Emerson Ramos
Com o pretexto de defender o direito à presunção de inocência no caso do ex-ministro dos Direitos Humanos Silvio Almeida, a respeitada criminóloga Maria Lúcia Karam publicou nesta Folha o artigo "Presunção de inocência também vale para acusações de cunho sexual" (29/9). O artigo parecia dizer o óbvio (já que a presunção de inocência vale para qualquer acusação criminal), não fosse a cegueira de gênero dos argumentos utilizados.
O texto está repleto de ideias que não encontram lastro na realidade, como a de que existe uma "superproteção a mulheres que se dizem vítimas de ofensas relacionadas a seu gênero e sexualidade", que "sua palavra seria inquestionável" e que "no processo penal, vítimas não são frágeis ou oprimidas". São ideias fundadas no mito da vítima autoritária, que atribui um suposto conluio entre as mulheres e o sistema punitivo, em que este estaria sempre alerta para superproteger a denunciante.
Nada está mais distante da realidade do que essa ideologia cisheteropatriarcal de que a vítima está sempre pronta para abusar de seu poder enquanto vítima. Trata-se de uma falsa ideia que ignora a relação violenta que o próprio Estado estabelece com mulheres, pessoas LGBTQIA+ e outros grupos socialmente vulneráveis. Ignora a atitude de coragem dessas pessoas para enfrentarem os efeitos revitimizantes do processo penal e confrontarem a renitente cultura judiciária de culpabilização das vítimas.
Contudo, se o direito sempre pode ser visto como um instrumento de dominação, é possível enxergá-lo também como um meio pelo qual se enfrenta essa mesma dominação. Chico Buarque e Paulo Pontes (meu conterrâneo paraibano) diriam que "a mesma garrafa de cachaça acaba em carnaval ou desgraça". Isto é, nossa sorte depende do uso contextual dos instrumentos jurídicos.

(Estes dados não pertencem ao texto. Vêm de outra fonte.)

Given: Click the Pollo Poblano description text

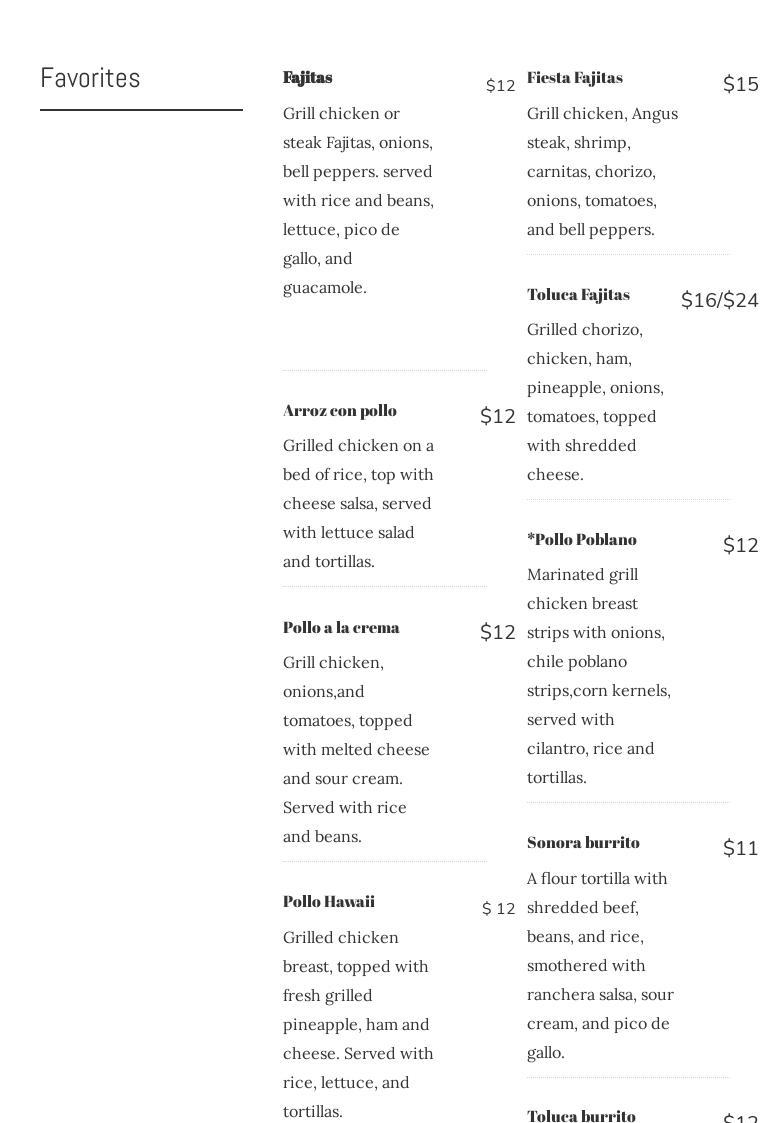Looking at the screenshot, I should click(599, 675).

O crescente manejo do direito penal pelos grupos socialmente vulneráveis, atuando como forças na repressão de condutas discriminatórias, é um exemplo disso. A expansão do controle social penal torna a questão criminal um fenômeno mais complexo do que costumava ser na década de 1980, época em que críticas criminológicas marxistas enxergavam o sistema penal exclusivamente como um epifenômeno da luta de classes, imaginando a figura do réu como a verdadeira vítima do processo penal burguês.

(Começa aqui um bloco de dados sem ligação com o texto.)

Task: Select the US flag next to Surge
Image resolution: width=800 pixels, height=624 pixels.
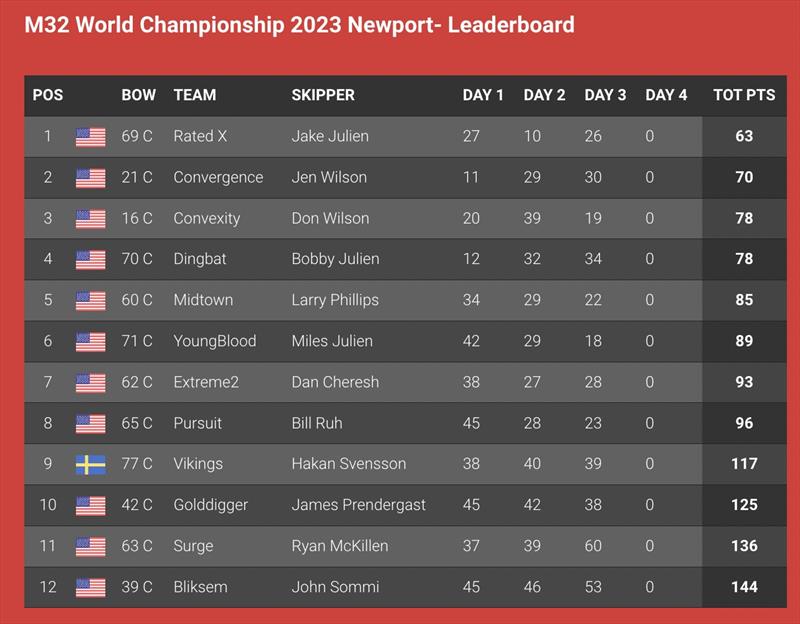Action: pyautogui.click(x=91, y=546)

Sem ignorar graves problemas sociais como o encarceramento em massa e o racismo do sistema punitivo, uma leitura criminológica em perspectiva de gênero tem o condão de revelar que a estigmatização do processo penal não existe apenas para o réu, mas também para a vítima. E que, muitas vezes, a presunção de inocência é um mero artifício argumentativo para a revitimização e a desumanização dos corpos pelos quais a morte não é lamentada.